• **Task to carry out**
Omit all pictures. Quote only the lines from the one with "The width and" through the end of the material below.

━━━━━━━━━━━━━━━━━━━━

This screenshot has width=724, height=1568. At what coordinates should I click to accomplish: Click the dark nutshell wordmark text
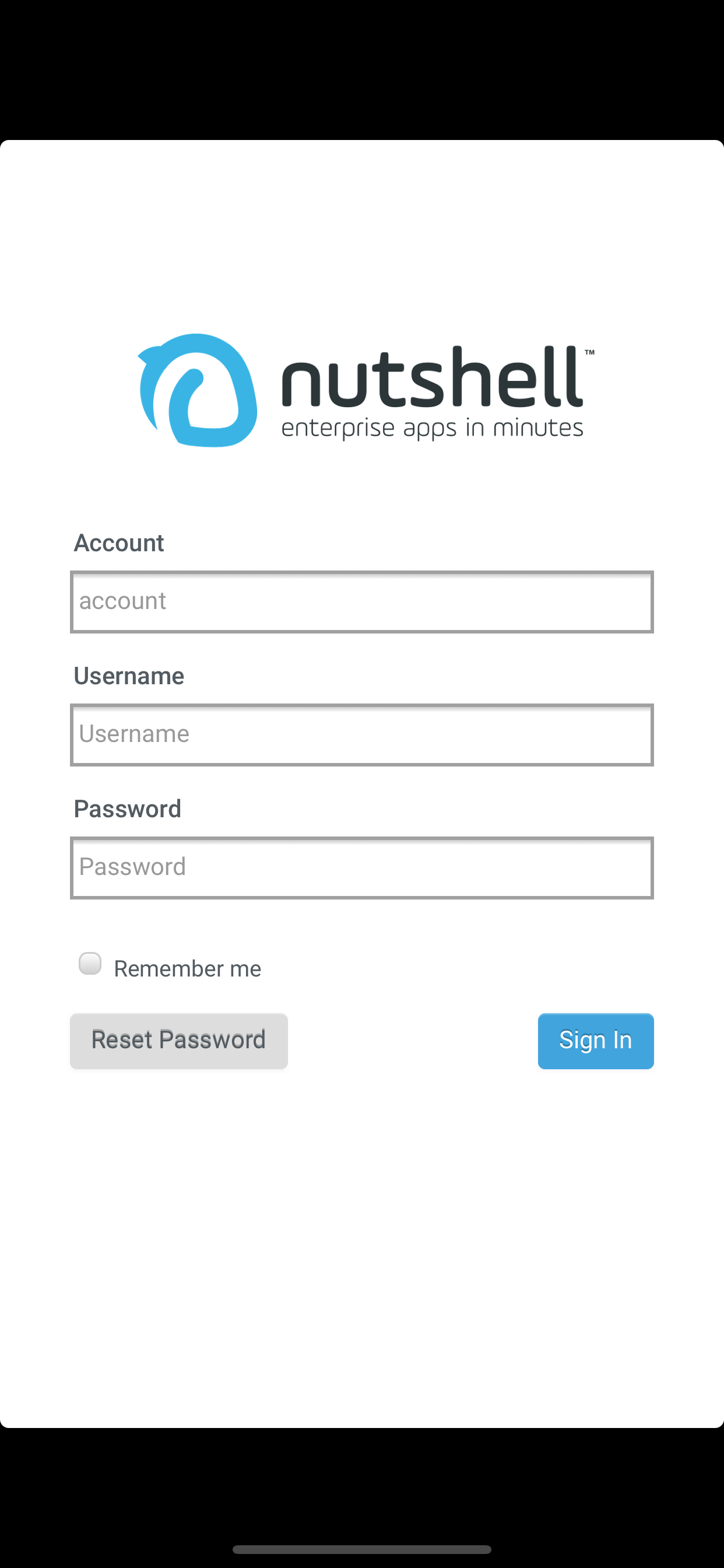click(x=432, y=377)
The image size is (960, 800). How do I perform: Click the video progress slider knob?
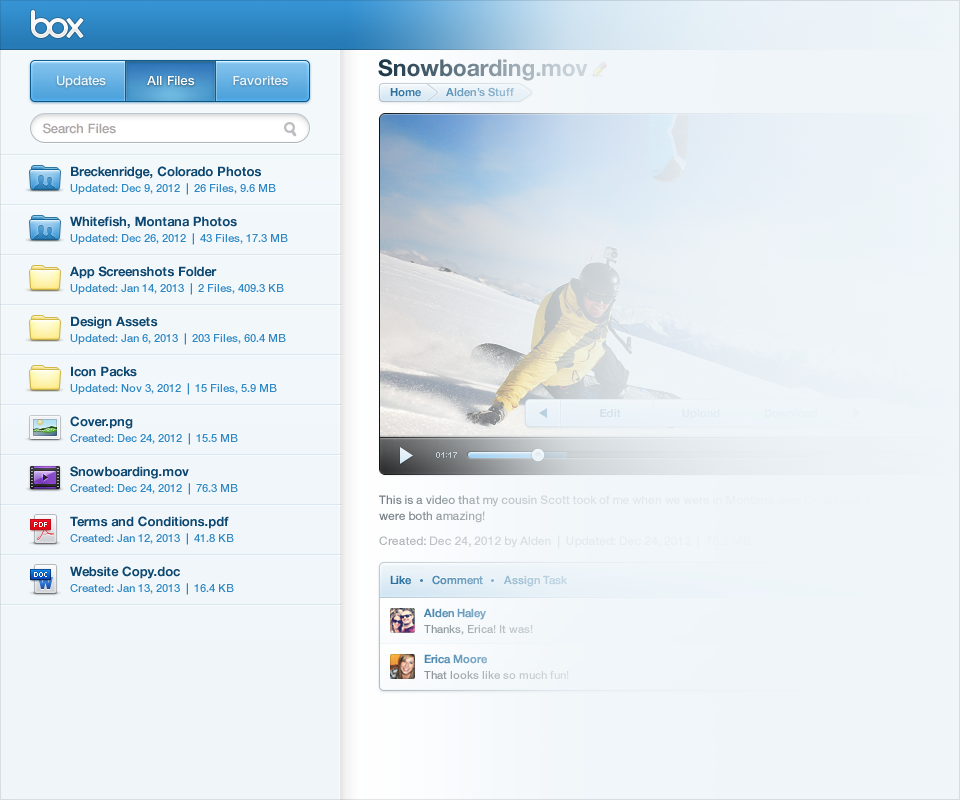[538, 455]
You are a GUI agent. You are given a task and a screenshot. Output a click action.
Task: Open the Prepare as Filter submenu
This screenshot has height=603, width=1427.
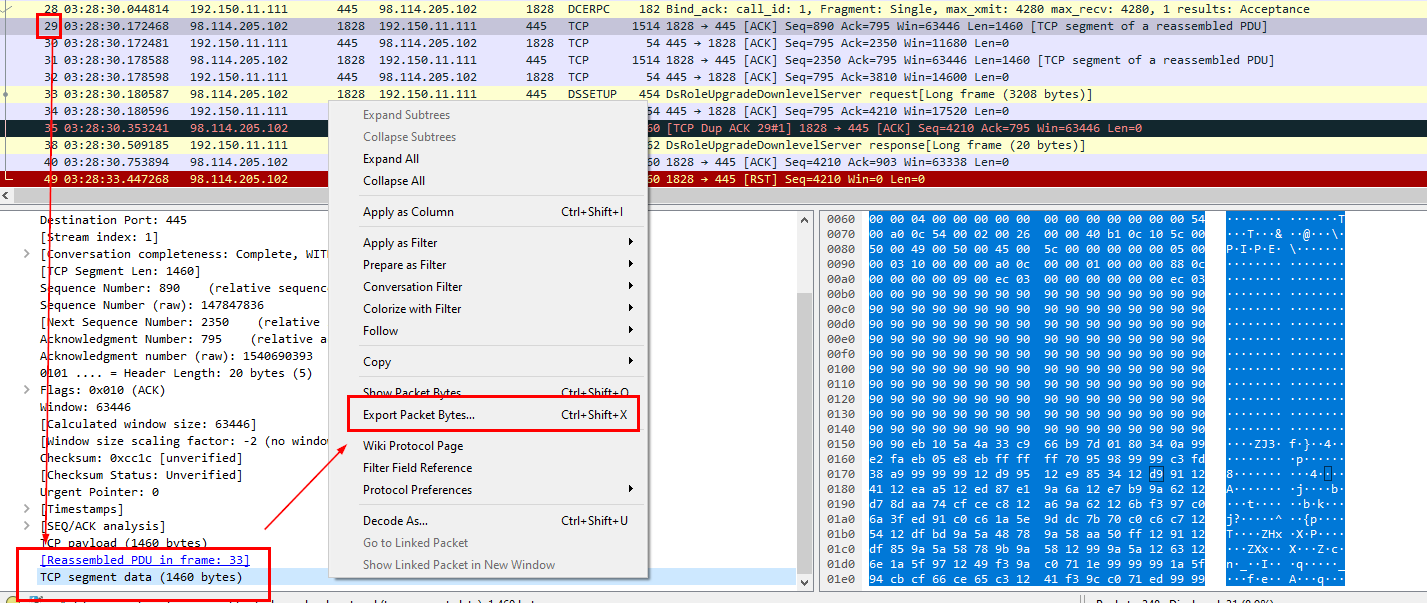click(x=404, y=265)
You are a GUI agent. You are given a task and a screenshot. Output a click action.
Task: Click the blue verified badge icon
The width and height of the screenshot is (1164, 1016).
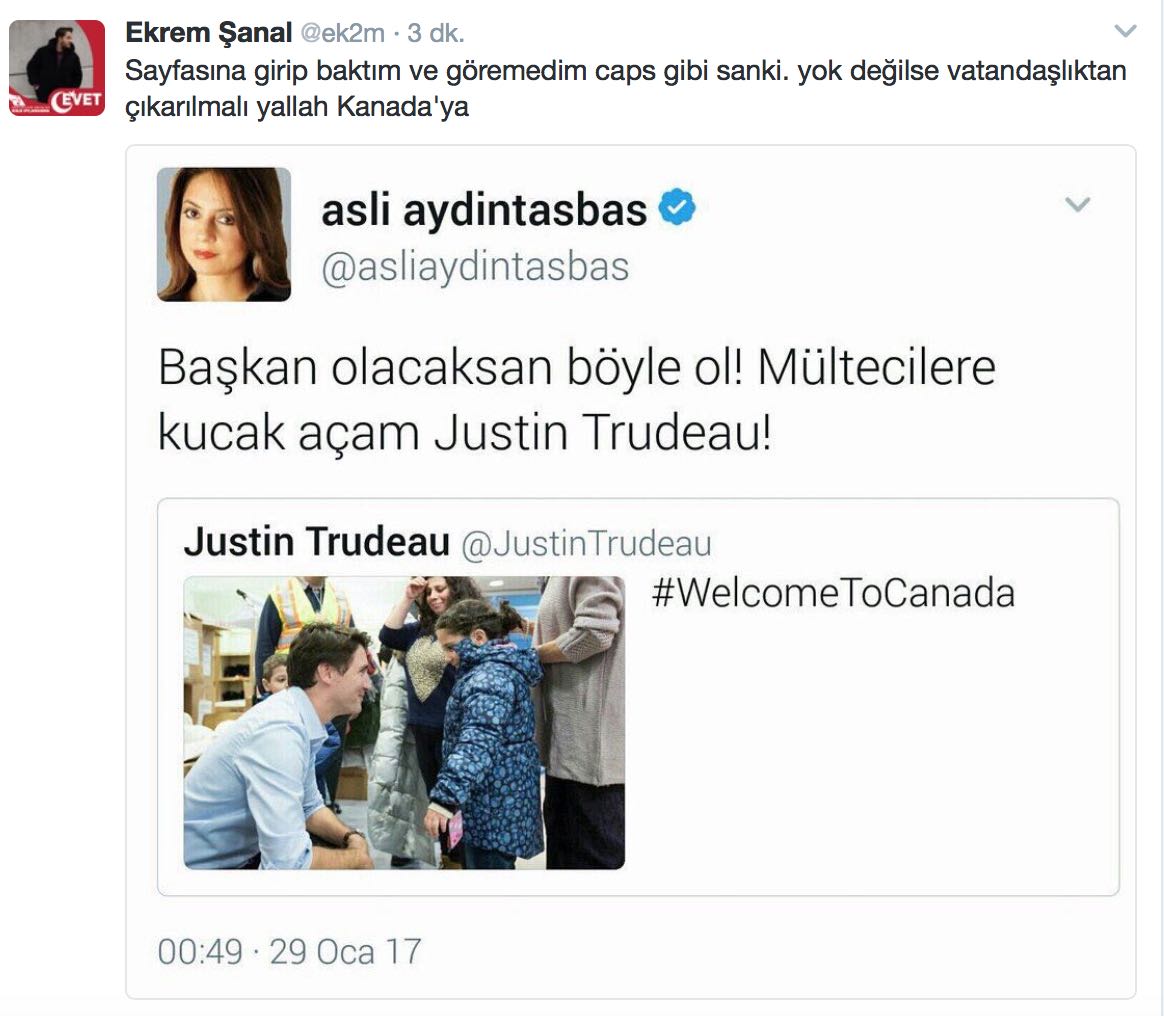click(x=677, y=207)
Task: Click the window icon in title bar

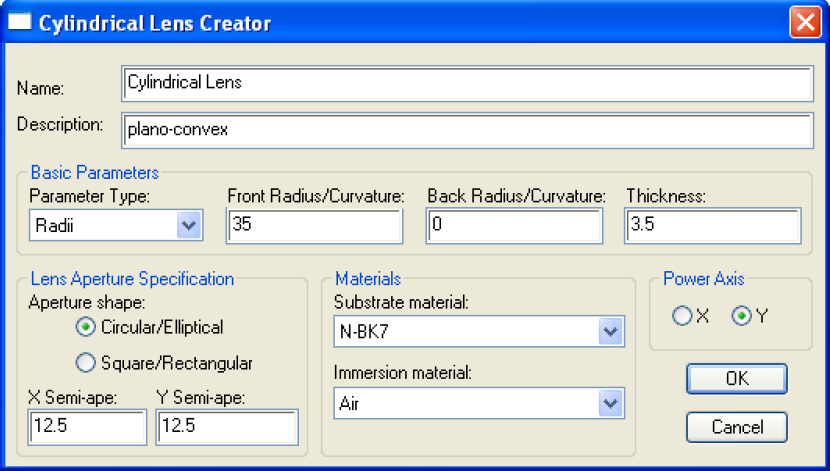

━━━━━━━━━━━━━━━━━━━━

• **Task result**
The width and height of the screenshot is (1164, 1016).
click(x=677, y=207)
Task: Click the window icon in title bar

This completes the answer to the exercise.